Simon prit la boîte. "Merci. Et toi, que veux-tu devenir ?" demanda-t-il.
"Un explorateur... ou un cuisinier", répondit Timéo en haussant les épaules.
"Alors commence par sentir", dit Simon en riant. "Et partage toujours." Ils parlèrent des couleurs des pommes, de la peau qui craque, du jus qui coule sur les doigts. Simon leur montra comment peler lentement, comment ne pas gaspiller. "Les épluchures servent pour le compost ou pour parfumer l'eau de cuisson", expliqua-t-il. Les enfants écoutaient, fascinés.
Au milieu de la halle, une vieille dame glissa. Simon fut là en un pas. Il l'aida à se relever et prit sa main comme un gobelet pour la chaleur. Sa bienveillance était naturelle. Les gens applaudirent doucement. Simon retourna chez lui, le cœur léger, la casserole presque prête.
Chapitre 4 — Compote, coucher et un vœu secret
La compote avait la couleur d'un coucher de soleil. Elle brillait dans la casserole. Simon écrasa quelques morceaux pour garder des petits morceaux à croquer. Il goûta une cuillerée : doux, tendre, chaud. Il sourit et versa la compote dans des petits pots.

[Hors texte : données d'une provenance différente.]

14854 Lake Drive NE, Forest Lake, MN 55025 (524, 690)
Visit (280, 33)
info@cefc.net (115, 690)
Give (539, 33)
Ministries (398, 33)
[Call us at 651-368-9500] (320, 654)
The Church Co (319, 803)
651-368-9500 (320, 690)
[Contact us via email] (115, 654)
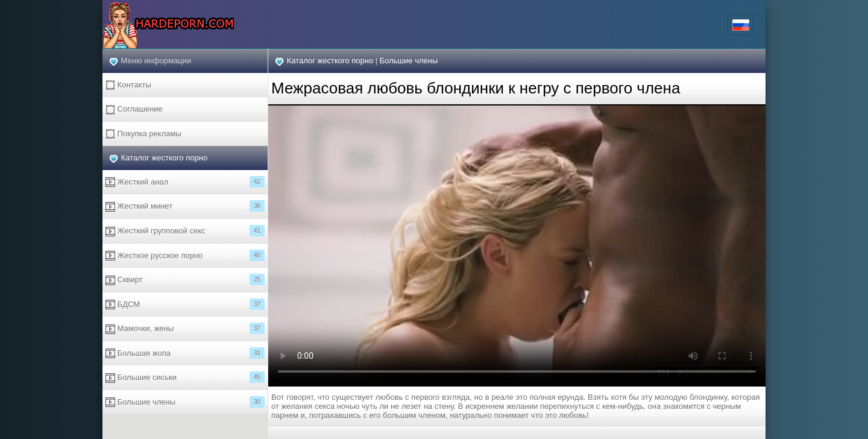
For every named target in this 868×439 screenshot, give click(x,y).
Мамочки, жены (185, 328)
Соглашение (134, 109)
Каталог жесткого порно (165, 157)
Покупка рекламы (143, 134)
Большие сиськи (185, 377)
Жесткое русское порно (185, 255)
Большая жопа (185, 353)
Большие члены (185, 402)
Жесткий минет (185, 206)
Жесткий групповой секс (185, 230)
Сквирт (185, 279)
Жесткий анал (185, 182)
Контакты (128, 85)
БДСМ (185, 304)
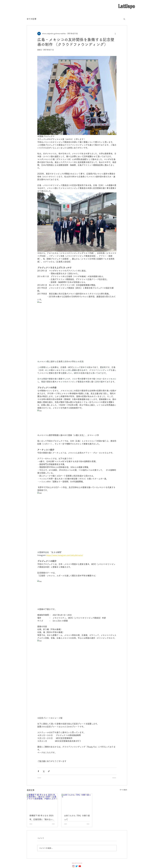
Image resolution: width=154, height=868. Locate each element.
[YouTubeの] (80, 866)
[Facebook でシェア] (38, 771)
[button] (124, 19)
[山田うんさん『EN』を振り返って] (77, 802)
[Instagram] (73, 866)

Léa et Timéo revinrent. Ils sentirent la compote. "Mmm", firent-ils en chœur, les yeux fermés. Ils mangerent lentement, comme on savoure un secret. Simon leur parla des métiers de la cuisine. "On apprend à écouter : le feu, le temps, les gens", dit-il. "On apprend le partage."
La nuit tomba. La halle se calma. Les étals fermèrent leurs volets. Simon posa les pots sur la fenêtre. Une odeur douce flotta dans la rue. Les voisins regardèrent par la fenêtre et sourirent.

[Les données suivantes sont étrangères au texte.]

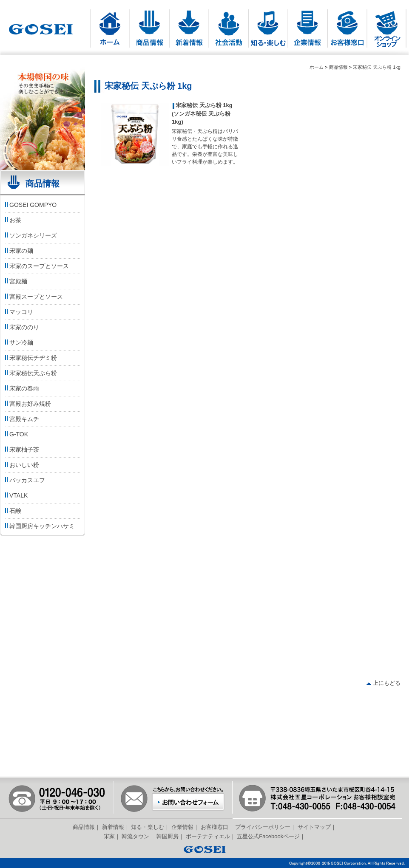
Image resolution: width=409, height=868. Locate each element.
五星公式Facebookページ (268, 836)
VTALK (16, 495)
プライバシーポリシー (263, 827)
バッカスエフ (24, 480)
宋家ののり (21, 327)
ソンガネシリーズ (30, 235)
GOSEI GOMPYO (30, 205)
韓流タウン (135, 836)
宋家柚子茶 (21, 450)
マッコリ (18, 312)
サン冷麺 (18, 342)
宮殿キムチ (21, 419)
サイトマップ (314, 827)
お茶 (12, 220)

Avant de se coucher, Simon s'assit au bord du lit. Il prit un petit papier et y écrivit un mot. Il plia le papier et le posa dans sa poche. C'était un vœu secret. Personne ne le connaissait. Il pensa aux enfants, à la halle, aux gestes doux qu'il faisait chaque jour. Il pensa au monde qui aurait besoin de plus de chaleur.
Il souffla une bougie imaginaire et chuchota : "Que chaque repas apaise un cœur." Il garda son vœu au chaud, comme la compote dans les pots. Puis il ferma les yeux.
Refrain final, comme une berceuse : Doucement, doucement, laisse le monde goûter. Doucement, doucement, partage et fais briller.
La nuit couvrit la ville. La halle dort. La compote attend, tiède et tendre. Simon, chef au col blanc, se rendort en souriant, sûr que demain il cuisinera encore, pour donner un peu de douceur et tenir secret son vœu, comme on garde une dernière cuillerée.